Almasri: la Libia ha fatto ciò che l’Italia doveva fare ma incredibilmente non ha fatto

La vicenda di Usama Najim Almasri, ex capo della polizia giudiziaria di Tripoli, rappresenta un caso emblematico di giustizia mancata e di responsabilità politica elusa. La Libia, spesso accusata di opacità e abusi, ha compiuto un gesto che l’Italia — paradossalmente — non ha avuto il coraggio o la volontà di compiere: arrestare un uomo ricercato per crimini di guerra e contro l’umanità.

Secondo la Corte Penale Internazionale (CPI), l’Italia aveva l’obbligo di consegnare Almasri, arrestato a gennaio 2025 sul nostro territorio, ma ha scelto di rimpatriarlo in Libia con un volo di Stato. Una decisione che oggi appare gravissima, poiché Roma è accusata di aver violato i propri obblighi internazionali.

Immagine con testo in bianco su sfondo beige che discute il caso di Usama Najim Almasri e il ruolo dell'Italia e della Libia nella giustizia internazionale.

Il 5 novembre 2025 la Libia ha invece deciso di arrestare Almasri, rispondendo alle accuse della CPI e mostrando — almeno formalmente — una disponibilità alla giustizia che mette in ombra l’Italia stessa. Il paradosso è lampante: un Paese instabile e dilaniato da anni di guerre civili ha compiuto un atto di legalità internazionale che la democrazia italiana ha rifiutato.

La mancata consegna alla Corte dell’Aia non è solo una svista burocratica. È un segnale politico pesante. Significa anteporre interessi di breve termine, probabilmente legati alla cooperazione migratoria con Tripoli, a principi universali come la tutela dei diritti umani e la giustizia per le vittime di tortura e violenza.

Dietro la vicenda si intravedono pressioni, calcoli e una forma di prudenza diplomatica che somiglia molto alla complicità silenziosa. Quando la realpolitik supera il rispetto del diritto internazionale, a perdere è la credibilità di un intero Paese.

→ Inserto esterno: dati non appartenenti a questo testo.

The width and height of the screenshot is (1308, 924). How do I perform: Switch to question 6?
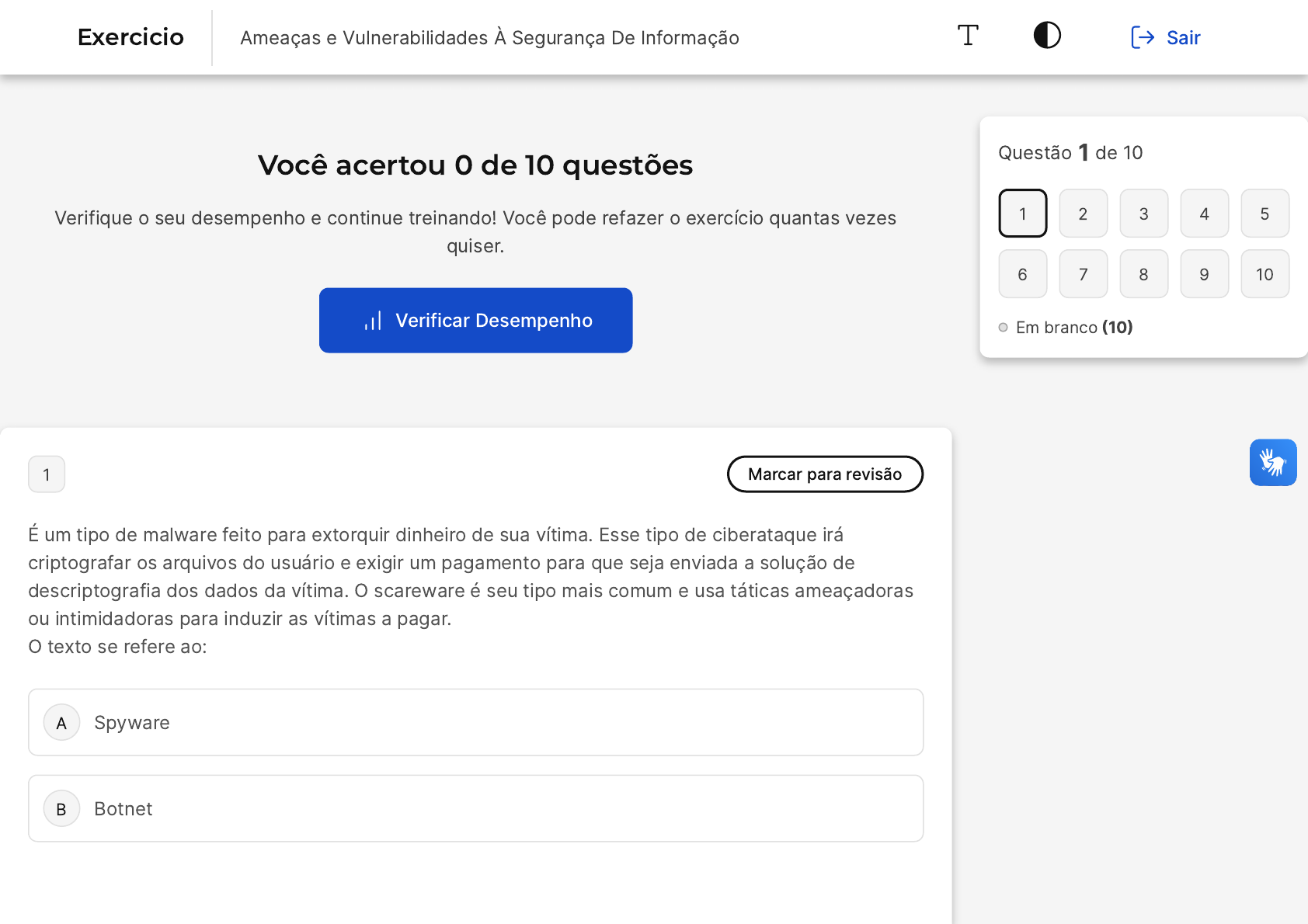pos(1022,274)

Oggi l’Italia appare dinanzi al mondo come una nazione che, pur proclamandosi culla del diritto, non ha saputo — o voluto — onorare la giustizia internazionale. E la Libia, ironia della storia, ha dato una lezione di legalità proprio a chi avrebbe dovuto darla.

È un episodio che pesa sulla coscienza civile del Paese e che dovrebbe spingere a una riflessione profonda sul significato stesso della parola responsabilità. L’Italia, per riconquistare autorevolezza, dovrà dimostrare che non è disposta a sacrificare la giustizia sull’altare della convenienza politica.